What is this theosophical philosophy? Whence came it? How did men first know about it, as it was neither invented nor a mere patchwork? Where did it come from, and when did it first appear among men? I will tell you just what our teaching is, and some day perhaps I will talk to you at length about it. But here are the facts.

Truth, as men see it, is an expression of the operations and facts of the Universe, formulated in human tongue by men. Man being a god in his inmost parts, is rooted in the Universe because he is an inseparable part of that Universe. Therefore if he follows the pathway of his consciousness, ever upwards and inwards, he finally comes, with his perceptive consciousness, to that god within, that inner god. This inner god may also be conceived of as one of the divine particles of the Heart of the Universe, of the Fountain of cosmic light and order.

Consequently man, having this spiritual consciousness, which is rooted in the spiritual consciousness of the Universe, has a divine vision, and therefore sees with this spiritual consciousness; and he comes back from this pathway of following his consciousness ever inwards: he returns from this sublimest of human adventures, which is done through initiation; and gives his message to men in so far as the men of his day can understand it, not overloading their minds with too much glory, but giving them as much as they can at the time take in and understand. And behold, a new religion is founded, a new world philosophy is born.

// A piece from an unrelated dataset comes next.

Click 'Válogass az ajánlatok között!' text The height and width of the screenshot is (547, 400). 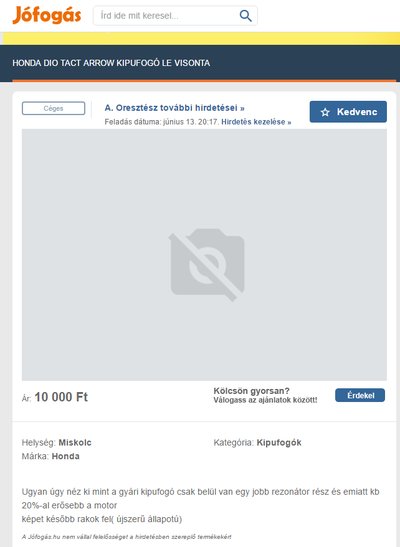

The heart of the teaching of these great world religions and philosophies — that teaching in which they all agree, that body of doctrine lying at the background of the religions and philosophies, that which is the same in them all, as taught by these great initiated sages and seers — that is theosophy.

I am going to close now, because I desire to leave the present atmosphere in our Temple undisturbed. I do not want to change it by answering other questions that I have here, although they are very interesting questions indeed. I desire to leave this atmosphere just as it is, undisturbed.

No theosophist, teacher or student (and we are all students — the highest among us is a student of life, subject to correction by the greater wisdom that he will acquire in time), no theosophist ever will tell you that theosophy is dogmatic, because it is not. You do not have to accept any creeds when you join The Theosophical Society; you do not have to abandon even your own particular religion, if you prefer to keep it. Christian, Buddhist, Hindu, Confucian, atheist, agnostic — it matters not what — if you believe in our one principle that men are brothers with a common spiritual origin, the doors of The Theosophical Society stand wide open to you.

The only prerequisite to membership in The Theosophical Society is a sincere belief in universal brotherhood. You do not have to accept a single doctrine of our majestic philosophy, which, as I have told you, is a formulation of the truths of the universe, unless you desire to. It is laid before you in book and by speech; and we say to you: "Come, here are these Pierian Springs, which have given us such ineffable peace. Come, taste, drink; for they are the waters of life. A god lives in you, in each one of you. It is a reality; it is the source of all that you are in the best of your manhood and womanhood; it is the source of your noblest thoughts and aspirations."

Men have not realized one-millionth part of what they have within them; and belief that you have these faculties and powers as yet undeveloped within you is the first step towards acquiring the consciousness of them. You cannot see if you willfully turn your eyes away. But once the thought becomes familiar, its attraction is so powerful that you will be led on step by step, and rapidly, to be your noblest self.

In future ages, when you shall have expressed more or less perfectly these powers and faculties locked up within, of which you at present receive but adumbrations, intuitions, flashes, glimpses — which men call genius — in the future ages, when you as individuals shall have arrived at the full consciousness of what you are, then you will be, each one of you, an awakened Buddha, a Christ risen out of the darkness of ignorance into light.